Task requirements.
Leave the pictures aside and give back every entry below word for word.

(Items from a data source)
+++++

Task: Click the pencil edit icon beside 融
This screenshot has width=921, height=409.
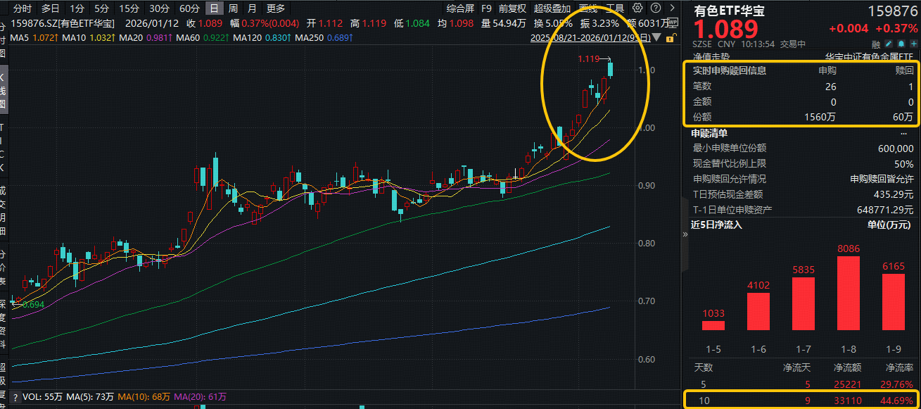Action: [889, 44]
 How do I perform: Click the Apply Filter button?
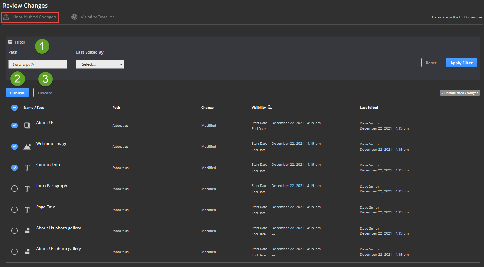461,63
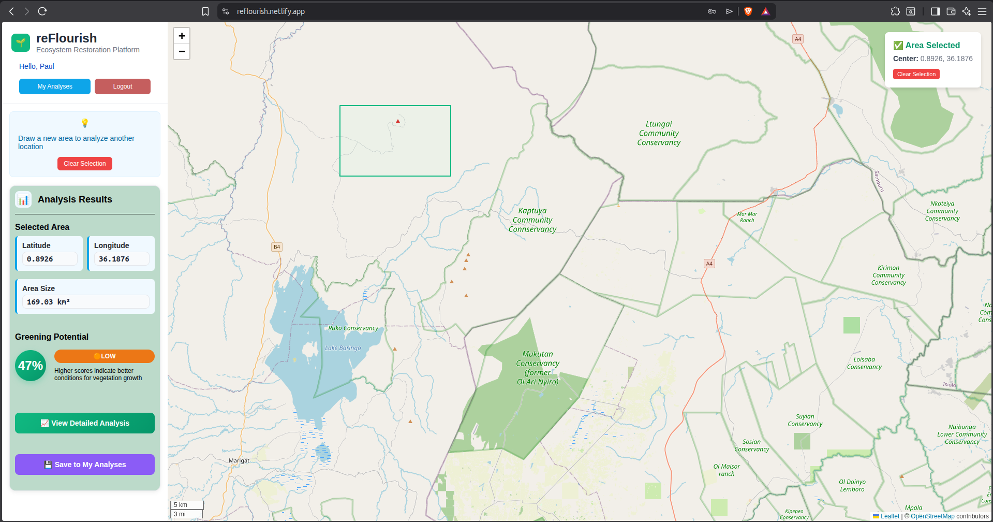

+++++

Solved problem.
Task: Click the pencil edit icon beside 融
This screenshot has width=921, height=409.
Action: [889, 44]
 How do I perform: Click the Apply Filter button?
461,63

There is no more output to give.